START INPUT RECORDS

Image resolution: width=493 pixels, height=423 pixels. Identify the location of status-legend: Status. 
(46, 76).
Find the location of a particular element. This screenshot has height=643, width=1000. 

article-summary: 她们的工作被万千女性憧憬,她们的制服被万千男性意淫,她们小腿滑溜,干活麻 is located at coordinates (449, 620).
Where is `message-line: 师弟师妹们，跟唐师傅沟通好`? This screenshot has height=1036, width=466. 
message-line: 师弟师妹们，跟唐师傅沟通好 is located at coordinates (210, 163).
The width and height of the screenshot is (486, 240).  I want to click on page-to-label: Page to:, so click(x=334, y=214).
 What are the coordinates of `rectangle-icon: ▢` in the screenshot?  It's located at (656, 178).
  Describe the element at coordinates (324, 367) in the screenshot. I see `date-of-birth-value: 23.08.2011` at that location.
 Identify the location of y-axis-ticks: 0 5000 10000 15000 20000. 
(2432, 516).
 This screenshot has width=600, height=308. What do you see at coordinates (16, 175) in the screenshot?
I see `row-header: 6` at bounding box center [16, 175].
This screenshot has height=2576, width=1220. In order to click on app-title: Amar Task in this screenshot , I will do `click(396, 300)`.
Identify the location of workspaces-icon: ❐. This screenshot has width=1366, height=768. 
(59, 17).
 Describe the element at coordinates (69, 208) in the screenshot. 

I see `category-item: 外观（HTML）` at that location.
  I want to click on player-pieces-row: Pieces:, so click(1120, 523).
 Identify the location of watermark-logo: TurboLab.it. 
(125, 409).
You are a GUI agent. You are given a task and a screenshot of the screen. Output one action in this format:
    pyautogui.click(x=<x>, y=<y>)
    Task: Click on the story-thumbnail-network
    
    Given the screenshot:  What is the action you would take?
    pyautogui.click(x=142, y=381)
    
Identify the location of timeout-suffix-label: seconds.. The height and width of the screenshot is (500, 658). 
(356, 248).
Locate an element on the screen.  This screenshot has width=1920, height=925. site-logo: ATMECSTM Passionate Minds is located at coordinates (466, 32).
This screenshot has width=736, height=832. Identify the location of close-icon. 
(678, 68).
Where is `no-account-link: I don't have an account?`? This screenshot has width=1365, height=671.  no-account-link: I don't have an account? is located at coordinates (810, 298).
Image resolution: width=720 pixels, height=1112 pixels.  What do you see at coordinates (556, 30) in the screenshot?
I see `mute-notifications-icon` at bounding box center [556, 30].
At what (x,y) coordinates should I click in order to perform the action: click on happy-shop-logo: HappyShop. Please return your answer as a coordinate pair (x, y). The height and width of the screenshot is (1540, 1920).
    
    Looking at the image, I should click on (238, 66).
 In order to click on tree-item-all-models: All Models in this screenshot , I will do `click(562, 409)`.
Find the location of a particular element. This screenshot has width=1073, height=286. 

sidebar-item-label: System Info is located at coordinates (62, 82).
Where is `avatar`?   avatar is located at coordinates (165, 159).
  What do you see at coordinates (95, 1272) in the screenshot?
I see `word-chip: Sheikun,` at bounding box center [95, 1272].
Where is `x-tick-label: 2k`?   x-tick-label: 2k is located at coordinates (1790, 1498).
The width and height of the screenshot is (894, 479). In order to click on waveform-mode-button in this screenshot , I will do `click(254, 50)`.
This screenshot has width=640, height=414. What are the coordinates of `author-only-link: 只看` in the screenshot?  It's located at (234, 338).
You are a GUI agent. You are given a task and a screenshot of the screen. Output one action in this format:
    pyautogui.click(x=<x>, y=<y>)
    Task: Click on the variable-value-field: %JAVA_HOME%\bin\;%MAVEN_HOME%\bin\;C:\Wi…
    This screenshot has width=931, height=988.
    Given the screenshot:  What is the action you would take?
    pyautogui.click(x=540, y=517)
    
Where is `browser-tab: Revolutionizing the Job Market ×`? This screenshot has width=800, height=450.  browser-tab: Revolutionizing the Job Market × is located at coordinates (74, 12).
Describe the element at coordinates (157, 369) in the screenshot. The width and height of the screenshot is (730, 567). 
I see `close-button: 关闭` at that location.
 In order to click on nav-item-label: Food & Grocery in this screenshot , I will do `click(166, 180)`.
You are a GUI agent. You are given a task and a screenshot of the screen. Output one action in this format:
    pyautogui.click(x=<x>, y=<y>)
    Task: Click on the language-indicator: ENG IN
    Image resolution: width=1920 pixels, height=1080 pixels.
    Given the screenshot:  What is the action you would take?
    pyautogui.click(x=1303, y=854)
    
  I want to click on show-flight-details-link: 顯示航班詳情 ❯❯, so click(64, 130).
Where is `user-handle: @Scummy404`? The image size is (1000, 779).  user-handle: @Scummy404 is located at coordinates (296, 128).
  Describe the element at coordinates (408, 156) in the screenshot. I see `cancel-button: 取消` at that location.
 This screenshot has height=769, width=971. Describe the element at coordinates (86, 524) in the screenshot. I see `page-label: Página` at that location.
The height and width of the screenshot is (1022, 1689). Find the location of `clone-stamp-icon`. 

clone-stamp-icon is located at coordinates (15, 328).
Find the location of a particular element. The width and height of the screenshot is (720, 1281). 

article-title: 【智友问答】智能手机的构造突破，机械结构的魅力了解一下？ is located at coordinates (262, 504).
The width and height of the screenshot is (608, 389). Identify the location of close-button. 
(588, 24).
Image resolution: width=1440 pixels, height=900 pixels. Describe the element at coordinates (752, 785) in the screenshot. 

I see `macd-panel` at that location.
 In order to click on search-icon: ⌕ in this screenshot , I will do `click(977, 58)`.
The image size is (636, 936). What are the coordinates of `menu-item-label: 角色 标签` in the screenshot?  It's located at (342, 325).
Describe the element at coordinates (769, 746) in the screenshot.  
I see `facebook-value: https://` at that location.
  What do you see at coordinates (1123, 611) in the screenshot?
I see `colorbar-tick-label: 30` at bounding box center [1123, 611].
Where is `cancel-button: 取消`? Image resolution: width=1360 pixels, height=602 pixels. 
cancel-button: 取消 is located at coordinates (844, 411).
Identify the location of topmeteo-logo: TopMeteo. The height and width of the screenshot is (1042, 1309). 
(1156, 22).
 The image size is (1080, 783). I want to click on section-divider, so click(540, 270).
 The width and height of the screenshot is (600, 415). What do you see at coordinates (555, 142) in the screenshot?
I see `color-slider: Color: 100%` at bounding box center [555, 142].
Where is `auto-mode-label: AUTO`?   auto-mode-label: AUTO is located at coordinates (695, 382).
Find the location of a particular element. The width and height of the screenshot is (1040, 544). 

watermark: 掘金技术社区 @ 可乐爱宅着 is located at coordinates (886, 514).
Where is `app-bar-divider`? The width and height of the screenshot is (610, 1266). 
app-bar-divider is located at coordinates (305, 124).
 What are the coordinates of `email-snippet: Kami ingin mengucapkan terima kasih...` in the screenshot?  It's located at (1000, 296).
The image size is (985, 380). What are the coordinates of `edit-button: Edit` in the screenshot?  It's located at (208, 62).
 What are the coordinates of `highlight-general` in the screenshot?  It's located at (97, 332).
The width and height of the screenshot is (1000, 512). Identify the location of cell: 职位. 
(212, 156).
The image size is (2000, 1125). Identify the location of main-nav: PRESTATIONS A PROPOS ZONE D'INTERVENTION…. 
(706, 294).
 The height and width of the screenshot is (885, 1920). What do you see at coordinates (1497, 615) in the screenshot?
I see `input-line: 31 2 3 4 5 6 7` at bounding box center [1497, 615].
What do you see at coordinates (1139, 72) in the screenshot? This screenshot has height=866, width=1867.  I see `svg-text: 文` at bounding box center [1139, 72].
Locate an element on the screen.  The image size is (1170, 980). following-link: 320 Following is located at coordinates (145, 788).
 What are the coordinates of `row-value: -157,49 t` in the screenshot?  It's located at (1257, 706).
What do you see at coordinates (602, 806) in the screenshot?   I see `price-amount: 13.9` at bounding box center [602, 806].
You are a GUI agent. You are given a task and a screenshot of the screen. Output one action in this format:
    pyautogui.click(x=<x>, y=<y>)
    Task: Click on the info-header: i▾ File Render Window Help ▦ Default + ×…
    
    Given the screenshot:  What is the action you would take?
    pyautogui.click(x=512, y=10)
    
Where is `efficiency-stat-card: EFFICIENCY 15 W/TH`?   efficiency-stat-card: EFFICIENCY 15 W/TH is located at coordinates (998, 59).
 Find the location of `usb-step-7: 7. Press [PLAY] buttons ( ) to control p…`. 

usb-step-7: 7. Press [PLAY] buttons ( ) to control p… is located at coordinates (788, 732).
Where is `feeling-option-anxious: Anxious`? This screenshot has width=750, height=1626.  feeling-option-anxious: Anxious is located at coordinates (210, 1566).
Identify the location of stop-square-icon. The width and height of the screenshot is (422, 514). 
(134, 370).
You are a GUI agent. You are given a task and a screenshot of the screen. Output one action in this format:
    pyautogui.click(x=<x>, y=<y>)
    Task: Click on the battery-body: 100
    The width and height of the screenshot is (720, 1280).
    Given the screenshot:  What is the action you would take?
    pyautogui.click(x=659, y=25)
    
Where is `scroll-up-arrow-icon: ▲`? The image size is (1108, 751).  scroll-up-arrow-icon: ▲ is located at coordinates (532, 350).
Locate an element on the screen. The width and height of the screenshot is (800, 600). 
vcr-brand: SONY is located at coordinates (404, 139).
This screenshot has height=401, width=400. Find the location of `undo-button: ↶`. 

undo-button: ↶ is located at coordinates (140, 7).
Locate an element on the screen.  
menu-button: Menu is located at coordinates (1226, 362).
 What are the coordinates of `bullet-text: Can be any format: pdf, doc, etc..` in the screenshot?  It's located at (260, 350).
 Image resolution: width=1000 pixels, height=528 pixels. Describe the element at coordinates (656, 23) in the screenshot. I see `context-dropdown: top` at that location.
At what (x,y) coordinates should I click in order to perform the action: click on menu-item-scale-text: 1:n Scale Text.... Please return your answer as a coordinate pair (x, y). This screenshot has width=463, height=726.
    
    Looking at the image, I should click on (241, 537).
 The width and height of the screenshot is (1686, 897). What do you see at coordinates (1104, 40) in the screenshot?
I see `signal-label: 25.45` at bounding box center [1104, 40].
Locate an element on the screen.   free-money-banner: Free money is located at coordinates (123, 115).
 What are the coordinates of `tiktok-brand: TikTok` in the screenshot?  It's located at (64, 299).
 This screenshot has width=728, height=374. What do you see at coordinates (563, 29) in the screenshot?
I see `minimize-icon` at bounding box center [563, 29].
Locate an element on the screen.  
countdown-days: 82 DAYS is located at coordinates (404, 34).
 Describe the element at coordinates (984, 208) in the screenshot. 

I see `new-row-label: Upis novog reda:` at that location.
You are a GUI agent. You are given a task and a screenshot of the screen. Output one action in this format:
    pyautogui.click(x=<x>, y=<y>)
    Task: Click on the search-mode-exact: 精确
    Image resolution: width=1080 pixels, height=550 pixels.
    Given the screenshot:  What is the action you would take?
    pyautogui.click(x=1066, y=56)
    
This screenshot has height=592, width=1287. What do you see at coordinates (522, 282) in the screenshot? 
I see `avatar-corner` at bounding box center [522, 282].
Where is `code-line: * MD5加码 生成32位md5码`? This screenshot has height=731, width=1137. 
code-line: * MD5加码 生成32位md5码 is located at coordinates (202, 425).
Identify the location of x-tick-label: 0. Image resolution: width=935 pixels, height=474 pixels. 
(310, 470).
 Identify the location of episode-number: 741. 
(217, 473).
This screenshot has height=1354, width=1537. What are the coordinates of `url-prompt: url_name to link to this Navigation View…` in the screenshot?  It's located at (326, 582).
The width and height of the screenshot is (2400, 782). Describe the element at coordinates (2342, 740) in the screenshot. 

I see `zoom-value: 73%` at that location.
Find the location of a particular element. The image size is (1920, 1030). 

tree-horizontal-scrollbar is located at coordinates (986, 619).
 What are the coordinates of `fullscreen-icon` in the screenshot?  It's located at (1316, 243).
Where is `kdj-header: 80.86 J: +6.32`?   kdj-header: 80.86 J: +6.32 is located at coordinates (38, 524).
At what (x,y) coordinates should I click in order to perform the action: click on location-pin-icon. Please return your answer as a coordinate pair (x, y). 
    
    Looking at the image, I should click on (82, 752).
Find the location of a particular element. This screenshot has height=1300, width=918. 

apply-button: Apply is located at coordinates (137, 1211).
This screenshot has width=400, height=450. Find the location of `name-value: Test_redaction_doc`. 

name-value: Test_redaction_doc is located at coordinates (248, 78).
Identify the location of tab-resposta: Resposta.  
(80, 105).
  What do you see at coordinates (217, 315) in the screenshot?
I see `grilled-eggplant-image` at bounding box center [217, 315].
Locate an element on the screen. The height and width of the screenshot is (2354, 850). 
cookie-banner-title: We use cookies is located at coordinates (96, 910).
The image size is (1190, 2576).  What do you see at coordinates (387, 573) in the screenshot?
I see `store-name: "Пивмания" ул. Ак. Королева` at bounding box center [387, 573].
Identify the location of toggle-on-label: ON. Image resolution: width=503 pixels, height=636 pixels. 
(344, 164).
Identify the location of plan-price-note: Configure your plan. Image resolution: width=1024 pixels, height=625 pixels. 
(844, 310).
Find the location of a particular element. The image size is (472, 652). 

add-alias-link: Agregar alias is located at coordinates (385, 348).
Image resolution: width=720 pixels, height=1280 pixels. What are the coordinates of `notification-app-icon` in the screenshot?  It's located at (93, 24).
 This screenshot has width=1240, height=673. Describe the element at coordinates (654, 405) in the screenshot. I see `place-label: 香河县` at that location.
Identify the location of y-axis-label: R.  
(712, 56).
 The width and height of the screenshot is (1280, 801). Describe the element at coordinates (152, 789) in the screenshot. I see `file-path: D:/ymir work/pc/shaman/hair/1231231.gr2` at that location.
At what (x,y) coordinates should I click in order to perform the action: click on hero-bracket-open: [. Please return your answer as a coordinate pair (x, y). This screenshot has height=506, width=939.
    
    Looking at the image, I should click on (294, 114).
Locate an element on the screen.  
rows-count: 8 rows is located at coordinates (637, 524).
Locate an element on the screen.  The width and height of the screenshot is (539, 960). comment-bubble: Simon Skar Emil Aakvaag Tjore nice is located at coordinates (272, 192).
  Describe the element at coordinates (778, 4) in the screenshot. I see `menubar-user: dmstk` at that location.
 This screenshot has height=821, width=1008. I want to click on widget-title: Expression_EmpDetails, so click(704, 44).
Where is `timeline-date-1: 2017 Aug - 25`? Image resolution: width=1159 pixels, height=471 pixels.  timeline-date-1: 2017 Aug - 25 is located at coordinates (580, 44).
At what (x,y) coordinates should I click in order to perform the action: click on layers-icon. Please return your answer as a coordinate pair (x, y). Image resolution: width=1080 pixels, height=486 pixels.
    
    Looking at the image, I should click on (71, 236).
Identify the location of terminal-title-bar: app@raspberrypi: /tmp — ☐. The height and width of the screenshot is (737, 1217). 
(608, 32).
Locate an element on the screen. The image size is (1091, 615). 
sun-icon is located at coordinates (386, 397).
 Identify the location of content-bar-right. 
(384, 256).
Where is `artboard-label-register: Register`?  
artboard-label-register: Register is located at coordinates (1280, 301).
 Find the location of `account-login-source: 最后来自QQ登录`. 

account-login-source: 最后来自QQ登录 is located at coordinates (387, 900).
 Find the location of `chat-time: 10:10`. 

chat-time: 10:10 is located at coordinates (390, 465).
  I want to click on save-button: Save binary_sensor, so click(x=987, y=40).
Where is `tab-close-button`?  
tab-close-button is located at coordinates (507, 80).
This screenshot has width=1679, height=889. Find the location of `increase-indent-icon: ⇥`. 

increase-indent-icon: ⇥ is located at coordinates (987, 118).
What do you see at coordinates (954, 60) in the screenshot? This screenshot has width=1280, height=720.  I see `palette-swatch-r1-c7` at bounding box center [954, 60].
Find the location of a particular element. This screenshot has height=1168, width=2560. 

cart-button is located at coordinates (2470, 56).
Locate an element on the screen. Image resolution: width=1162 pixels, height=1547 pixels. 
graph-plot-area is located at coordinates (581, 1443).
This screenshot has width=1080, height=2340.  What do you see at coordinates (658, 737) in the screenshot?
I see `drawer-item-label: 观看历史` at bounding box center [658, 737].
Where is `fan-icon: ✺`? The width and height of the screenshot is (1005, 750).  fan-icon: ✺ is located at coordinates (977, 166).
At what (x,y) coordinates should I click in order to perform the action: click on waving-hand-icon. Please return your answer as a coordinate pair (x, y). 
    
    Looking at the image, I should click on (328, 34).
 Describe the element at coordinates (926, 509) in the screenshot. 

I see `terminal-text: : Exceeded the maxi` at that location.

END INPUT RECORDS

YOUR TASK ▸
Copy the entries verbatim, starting at the line containing "is (1540, 1920)." and ending with the line containing "In order to click on tree-item-all-models: All".

RESULT FOR THIS EXERCISE ▸
At what (x,y) coordinates should I click in order to perform the action: click on happy-shop-logo: HappyShop. Please return your answer as a coordinate pair (x, y). The height and width of the screenshot is (1540, 1920).
    
    Looking at the image, I should click on (238, 66).
 In order to click on tree-item-all-models: All Models in this screenshot , I will do `click(562, 409)`.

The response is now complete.